Nothing below is to be printed except the lines between the line holding "This screenshot has height=801, width=1024." and the line holding "Click the BulbaSprout username in reply", inclusive, each exactly as it appears.
───── Extracted material
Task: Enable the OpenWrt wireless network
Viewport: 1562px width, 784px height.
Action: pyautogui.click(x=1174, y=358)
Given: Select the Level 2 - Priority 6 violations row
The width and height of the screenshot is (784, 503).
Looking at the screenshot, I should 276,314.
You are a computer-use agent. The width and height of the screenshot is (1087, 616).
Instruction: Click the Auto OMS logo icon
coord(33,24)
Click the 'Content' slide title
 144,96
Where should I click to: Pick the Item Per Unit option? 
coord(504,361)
──────────
───── Extracted material
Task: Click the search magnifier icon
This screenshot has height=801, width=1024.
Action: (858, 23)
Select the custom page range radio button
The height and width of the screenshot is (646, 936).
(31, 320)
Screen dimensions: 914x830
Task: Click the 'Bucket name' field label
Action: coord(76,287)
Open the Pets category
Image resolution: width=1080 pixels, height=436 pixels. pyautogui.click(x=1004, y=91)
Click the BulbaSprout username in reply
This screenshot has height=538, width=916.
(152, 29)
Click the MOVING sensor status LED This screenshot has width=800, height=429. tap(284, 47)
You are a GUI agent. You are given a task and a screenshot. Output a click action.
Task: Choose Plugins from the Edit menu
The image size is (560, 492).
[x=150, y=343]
──────────
* Exercise solution:
This screenshot has height=801, width=1024.
Action: (858, 23)
Select the custom page range radio button
The height and width of the screenshot is (646, 936).
(31, 320)
Screen dimensions: 914x830
Task: Click the 'Bucket name' field label
Action: coord(76,287)
Open the Pets category
Image resolution: width=1080 pixels, height=436 pixels. pyautogui.click(x=1004, y=91)
Click the BulbaSprout username in reply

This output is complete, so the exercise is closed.